Storage Containers
KServe downloads models using a storage initializer (initContainer). For example, this is the default storage initializer implementation. KServe introduced ClusterStorageContainer CRD in 0.11 which allows users to specify a custom container spec for a list of supported URI formats.
A ClusterStorageContainer defines the container spec for one or more storage URI formats. Here is an example of a ClusterStorageContainer that corresponds to the default storage initializer. Note that this is included in the helm chart.
apiVersion: "serving.kserve.io/v1alpha1"
kind: ClusterStorageContainer
metadata:
  name: default
spec:
  container:
    name: storage-initializer
    image: kserve/storage-initializer:latest
    resources:
      requests:
        memory: 100Mi
        cpu: 100m
      limits:
        memory: 1Gi
        cpu: "1"
  supportedUriFormats:
    - prefix: gs://
    - prefix: s3://
    - prefix: hdfs://
    - prefix: webhdfs://
    - regex: "https://(.+?).blob.core.windows.net/(.+)"
    - regex: "https://(.+?).file.core.windows.net/(.+)"
    - regex: "https?://(.+)/(.+)"
    - regex: "hf://"
In a ClusterStorageContainer spec, you can specify credentials for cloud storage, container resource requests and limits, and a list of supported URI formats that this image supports.
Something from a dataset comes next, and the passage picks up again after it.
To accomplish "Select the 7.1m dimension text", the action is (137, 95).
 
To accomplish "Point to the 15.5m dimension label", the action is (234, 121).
KServe can match the URI either with prefix or regex.
spec.container.name field must be storage-initializer otherwise KServe can not recognize the Init Container which can cause duplicate value errors.
If a storage URI is supported by two or more ClusterStorageContainer CRs, there is no guarantee which one will be used. Please make sure that the URI format is only supported by one ClusterStorageContainer CR.
Custom Protocol Example
If you would like to use a custom protocol model-registry://, for example, you can create a custom image and add a new ClusterStorageContainer CR to make it available to KServe.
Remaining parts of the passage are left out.